Still, the oil has to go somewhere. The
surge in shale-oil production has created a massive glut that the
industry is struggling to absorb. BP PLC Chief Executive Bob Dudley
joked in a speech this month that by midyear, “every storage tank and
swimming pool in the world will be filled with oil.”
Khory
Ramage, president of Ironhorse Permian Basin LLC, which operates a rail
terminal in Artesia, N.M., said he hears regularly from traders looking
to store crude in his railcars.
Crude-storage costs “have been
accelerating, just due to the demand for it and less room,” he said.

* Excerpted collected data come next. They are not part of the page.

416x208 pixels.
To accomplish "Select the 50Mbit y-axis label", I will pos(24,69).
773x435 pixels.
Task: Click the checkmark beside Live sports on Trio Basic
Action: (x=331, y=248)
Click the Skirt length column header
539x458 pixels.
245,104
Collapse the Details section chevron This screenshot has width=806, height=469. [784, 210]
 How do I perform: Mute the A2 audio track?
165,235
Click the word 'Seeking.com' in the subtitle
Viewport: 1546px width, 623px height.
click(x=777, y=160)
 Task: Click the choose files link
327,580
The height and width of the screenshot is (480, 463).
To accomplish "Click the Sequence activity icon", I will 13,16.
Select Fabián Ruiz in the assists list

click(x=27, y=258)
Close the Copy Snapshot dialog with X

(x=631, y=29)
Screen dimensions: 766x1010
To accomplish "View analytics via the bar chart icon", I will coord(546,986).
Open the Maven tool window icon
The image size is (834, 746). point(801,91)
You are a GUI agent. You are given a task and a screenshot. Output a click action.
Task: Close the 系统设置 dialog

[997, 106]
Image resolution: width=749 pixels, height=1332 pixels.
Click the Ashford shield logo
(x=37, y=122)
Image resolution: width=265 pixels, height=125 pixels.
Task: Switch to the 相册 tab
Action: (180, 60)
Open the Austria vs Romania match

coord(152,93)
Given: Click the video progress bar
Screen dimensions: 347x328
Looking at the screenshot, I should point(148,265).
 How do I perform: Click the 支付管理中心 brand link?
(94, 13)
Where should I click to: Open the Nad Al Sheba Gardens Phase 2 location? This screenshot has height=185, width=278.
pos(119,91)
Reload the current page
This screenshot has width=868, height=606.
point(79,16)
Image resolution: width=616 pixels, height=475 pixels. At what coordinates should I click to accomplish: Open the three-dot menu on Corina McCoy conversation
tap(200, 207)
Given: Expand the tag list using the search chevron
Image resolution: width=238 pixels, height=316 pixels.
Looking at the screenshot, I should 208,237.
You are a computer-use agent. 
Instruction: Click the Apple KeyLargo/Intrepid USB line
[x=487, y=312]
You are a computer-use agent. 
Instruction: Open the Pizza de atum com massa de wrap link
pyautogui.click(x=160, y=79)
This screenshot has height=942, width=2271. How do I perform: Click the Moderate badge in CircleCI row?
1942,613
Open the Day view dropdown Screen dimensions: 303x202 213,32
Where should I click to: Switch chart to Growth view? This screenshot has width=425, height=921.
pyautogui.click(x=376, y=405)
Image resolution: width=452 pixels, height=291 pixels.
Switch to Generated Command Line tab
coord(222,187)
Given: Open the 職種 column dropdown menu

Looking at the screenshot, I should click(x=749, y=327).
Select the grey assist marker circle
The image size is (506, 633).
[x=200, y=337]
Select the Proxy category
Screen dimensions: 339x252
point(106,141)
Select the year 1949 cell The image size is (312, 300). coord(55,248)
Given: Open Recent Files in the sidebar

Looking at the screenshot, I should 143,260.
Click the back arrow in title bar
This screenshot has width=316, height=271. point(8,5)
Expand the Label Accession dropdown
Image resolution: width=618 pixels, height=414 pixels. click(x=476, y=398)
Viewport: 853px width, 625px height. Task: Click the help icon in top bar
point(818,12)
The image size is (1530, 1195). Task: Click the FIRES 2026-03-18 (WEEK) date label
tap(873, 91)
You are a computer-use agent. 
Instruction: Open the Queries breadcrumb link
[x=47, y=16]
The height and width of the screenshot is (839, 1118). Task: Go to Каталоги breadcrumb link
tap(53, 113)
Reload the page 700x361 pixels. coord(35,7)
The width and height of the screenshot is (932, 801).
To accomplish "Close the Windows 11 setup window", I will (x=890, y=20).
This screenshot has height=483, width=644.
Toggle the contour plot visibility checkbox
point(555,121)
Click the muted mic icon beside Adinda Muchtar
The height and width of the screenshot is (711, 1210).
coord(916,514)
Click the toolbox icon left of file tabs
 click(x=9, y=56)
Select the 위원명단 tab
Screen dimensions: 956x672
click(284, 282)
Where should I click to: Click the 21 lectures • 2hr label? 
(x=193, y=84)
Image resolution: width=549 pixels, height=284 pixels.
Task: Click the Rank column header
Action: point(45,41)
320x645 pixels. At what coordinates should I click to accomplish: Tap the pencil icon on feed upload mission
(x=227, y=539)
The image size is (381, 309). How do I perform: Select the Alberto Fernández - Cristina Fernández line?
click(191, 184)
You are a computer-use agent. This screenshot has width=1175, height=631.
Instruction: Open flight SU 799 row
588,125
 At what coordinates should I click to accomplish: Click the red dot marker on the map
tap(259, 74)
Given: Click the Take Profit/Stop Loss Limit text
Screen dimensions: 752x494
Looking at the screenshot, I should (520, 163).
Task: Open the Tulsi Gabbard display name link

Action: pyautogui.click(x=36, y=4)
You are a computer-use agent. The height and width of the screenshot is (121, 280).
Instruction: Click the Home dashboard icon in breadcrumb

“You’ll probably start seeing this kick up more and more.”
U.S.
crude inventories rose above 500 million barrels in late January for
the first time since 1930, according to the Energy Information
Administration.
The cheapest form of storage—underground salt
caverns—can cost 25 cents a barrel each month, while storing crude on
railcars costs about 50 cents a barrel and floating storage can cost 75
cents or more. The cost estimates don’t include loading and
transportation.
Railcars hold between 500 and 700 barrels of oil, less than a cavern, tank or ship can store.
The
use of U.S. railcars to transport large volumes of oil picked up steam a
few years ago as a byproduct of the fracking boom. Fields sprung up
faster than pipelines could be laid, so producers improvised and shipped
their output to market by rail. Companies soon realized railroads
offered greater flexibility to transfer oil to whomever offered the best
price. Some pipeline companies even joined the rail business, building
terminals to load and unload oil. U.S. oil settled Friday at $32.78 a barrel, down nearly 70% from mid-2014.
The
plunge in oil prices brought that activity to a halt. Analysts estimate
there are now as many as 20,000 tank cars—about one-third of the North
American fleet for hauling oil—parked out of the way in storage yards or
along unused stretches of tracks in rural areas.
Producers
and shippers who signed long-term leases for the cars during the boom
are stuck paying monthly rates that typically run $1,500 to $1,700 per
car. Traders can pay those prices and still profit. Oil bought at the
April price and sold through the futures market for delivery a year
later could net a trader $8.07 a barrel, not including storage or
transportation costs.
As central storage hubs fill up, oil
companies are more willing to pay for expensive and remote types of
storage, said Ernie Barsamian, principal of the Tank Tiger, which keeps a
database of companies looking to buy and sell oil storage space.
The Tank Tiger posted an inquiry Wednesday on behalf of a client seeking 75,000 barrels of crude-oil storage or space to park 100 to 120 railcars loaded with crude.
Mr.
Barsamian likened the disappearance of available storage to a coloring
book where nearly all the white space has been filled in.
“You’re getting closer to the edges,” he said.